* [PROMPT]
Leaving out the pictures, please reproduce exactly and only the lines from the one that contains "The image size is (1568, 669)." through the last line below.

Stored data:
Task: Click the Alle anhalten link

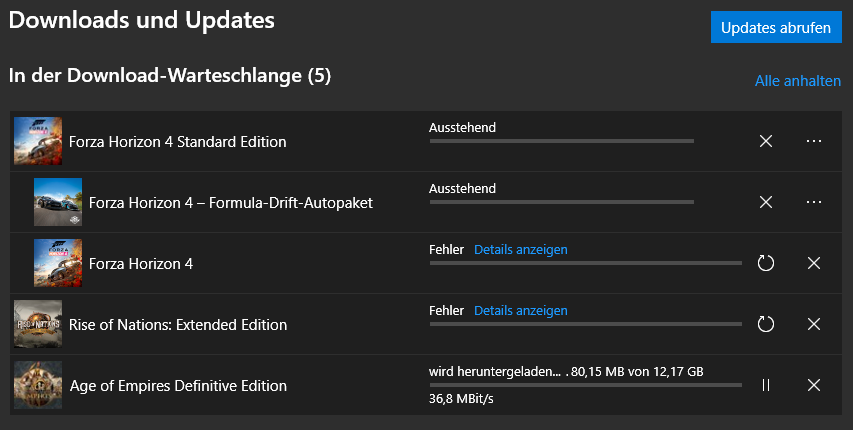Action: [x=797, y=81]
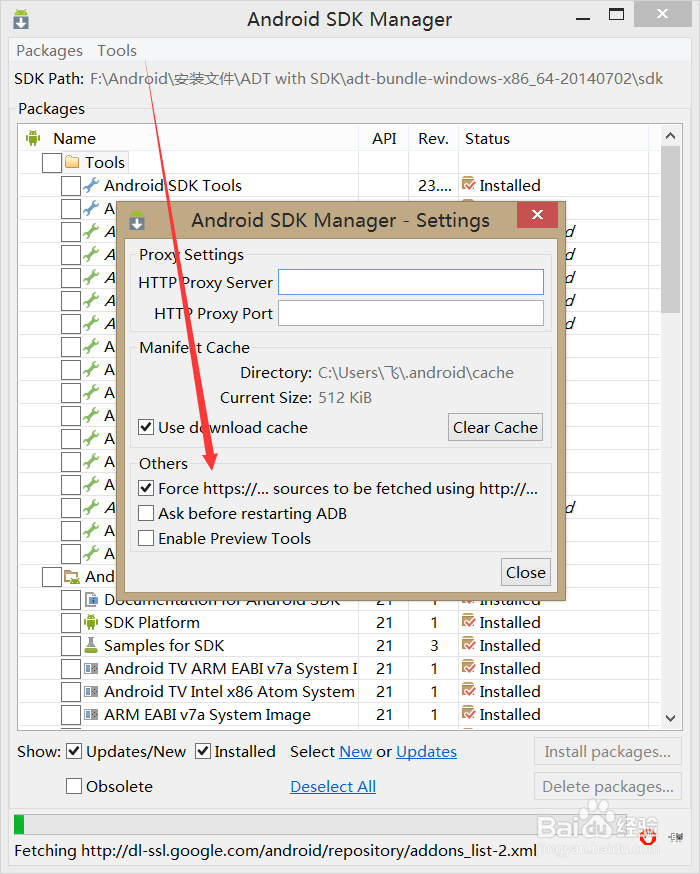Check the Enable Preview Tools option
The height and width of the screenshot is (874, 700).
(146, 538)
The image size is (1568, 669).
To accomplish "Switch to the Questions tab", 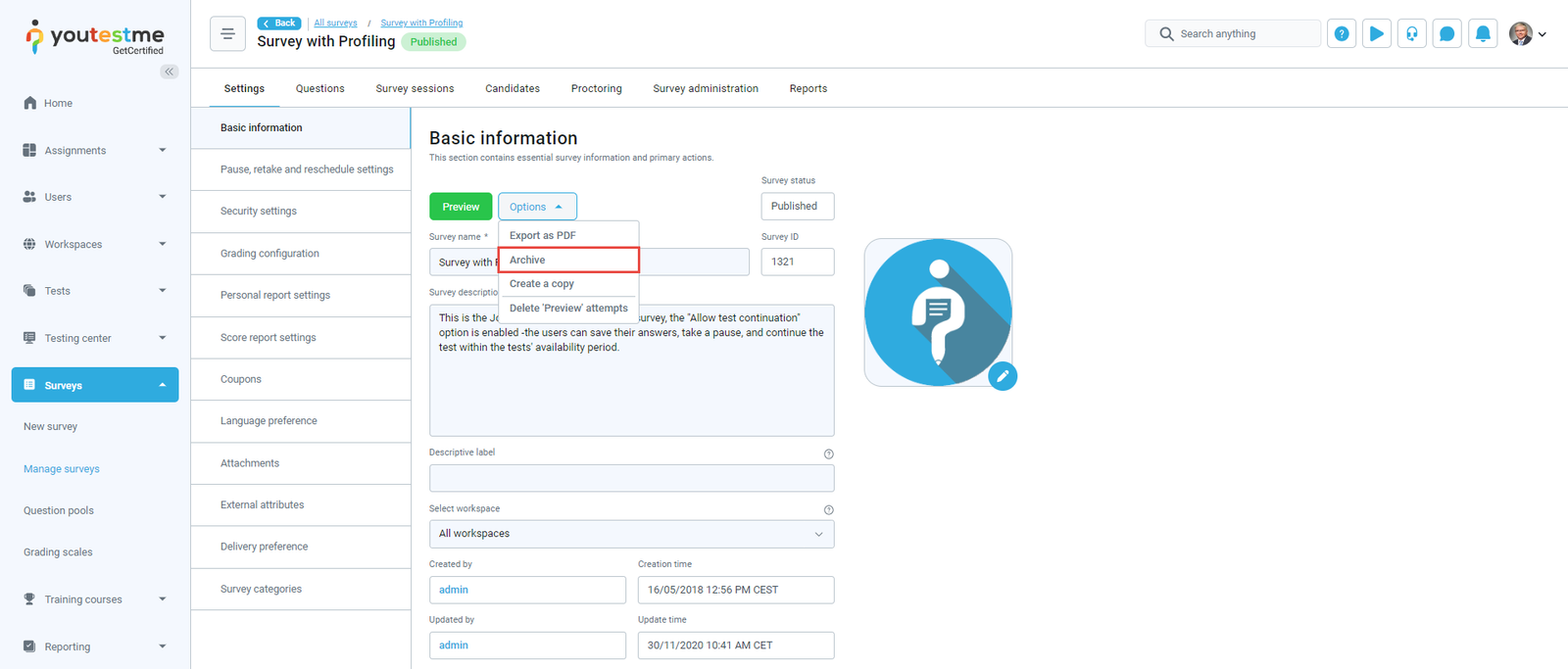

* [RESPONSE]
The image size is (1568, 669).
To accomplish "Switch to the Questions tab", 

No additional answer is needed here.